Many doctors still lack awareness of the condition, or are unsympathetic and offer inadequate support. Even when it is diagnosed, its impact on women’s sex lives is rarely addressed. The World Endometriosis Society only acknowledged the sexual consequences of endometriosis in 2014.
But if you were to ask me whether exploring men’s perspectives of a woman’s disease sets a precedent for male-centric studies into the impacts of endometriosis, I would answer that it doesn’t. Sex is generally a couple activity. When a woman experiences sexual difficulties, this can have an impact on her partner.
Talking to both members of a couple is important in order to understand the problem, and provide support.
How endometriosis affects sex for women
Endometriosis can seriously impact a woman’s sex life. The majority of women never raise sexual concerns with their doctor or their partner. They suffer in silence, with serious consequences for their mental and physical well-being.
Many women with endometriosis feel extremely anxious about sex, and avoid any form of penetrative sex altogether. Dysmennorhea – severe period pain associated with endometriosis – can also affect sex. In combination, this can affect how a woman feels about herself resulting in shame, guilt, negative body image and challenges to feminine identity.
Women have reported that sexual difficulties associated with endometriosis have a negative impact on the relationship with their partner. In one study, 67% of women attributed relationship difficulties to endometriosis, and 19% said it was a cause of divorce.
However, previous research has focused on the woman’s perspective, with little attention paid to the broader relational context, or the experience of partners.

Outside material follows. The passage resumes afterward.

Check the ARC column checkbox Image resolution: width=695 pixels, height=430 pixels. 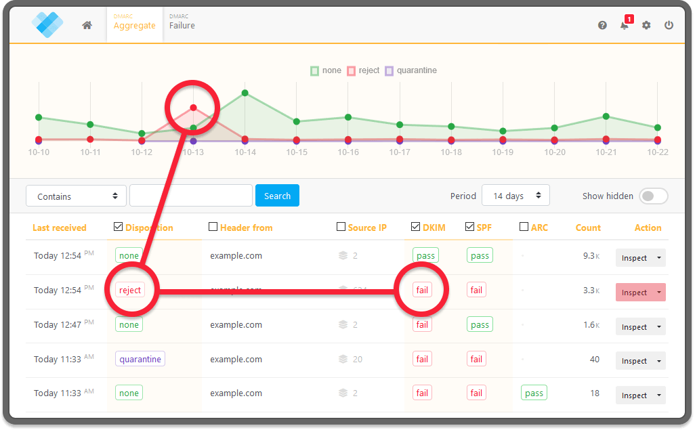pos(524,227)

Partner’s perspectives are important
Talking to partners is a common practice in sex research. For example, we conducted a series of studies on sexual difficulties following cancer, involving both the person with cancer and their partner. This included partners of women and men in heterosexual, gay and lesbian relationships.
Partners reported high levels of distress associated with sexual changes following cancer, which the couple were often not talking about. Knowing this helped us develop information and support to address these sexual difficulties aimed at both members of the couple.
We’ve used a similar approach in our research on premenstrual distress, talking to partners and involving them in psychological support for women. This couple approach was more effective than offering support to the woman on her own.
Further reading: Men can help women deal with their PMS
There is no previous research on the perspectives and experiences of partners of women with endometriosis, in relation to sexual concerns.
There are reports that male partners of women with vestibulodynia – sexual pain of the vulva – suffer increased prevalence of erectile difficulties and decreased sexual satisfaction. Men can feel anxious about sexual intercourse causing pain and experience psychological distress as a result.
We conducted a study with women who had vestibulodynia and found that male partners were willing to stop having sexual intercourse. But the women continued to do so, because they didn’t want to let their partner down.
These accounts were from the woman’s perspective. I wish we’d talked to the men too. Continuing to have intercourse when it causes the woman severe pain and bleeding is an experience we need to understand.
The importance of sexual well-being for women
Sexual health is central to a woman’s quality of life and psychological well-being. If illness impacts on women’s sexual lives, it needs to be recognised by clinicians and researchers, in order to provide information and support.
When women with endometriosis have the nature of their disease recognised they report relief, legitimation, liberation and empowerment. Broad recognition of the sexual effects of endometriosis is also important, for both the woman and her partner.
So I am not enraged by reports of a study examining the sexual impact of endometriosis on male partners. It is long overdue. I hope that the next study includes lesbian couples, who may place less emphasis on penetrative sex, and therefore have different strategies for coping with sexual pain.
Women who suffer from endometriosis need to be taken seriously, and all aspects of their experience, including sexual difficulties, addressed. If the very notion of talking to men has put this issue on the media agenda and drawn attention to sex and endometriosis, that cannot be a bad thing.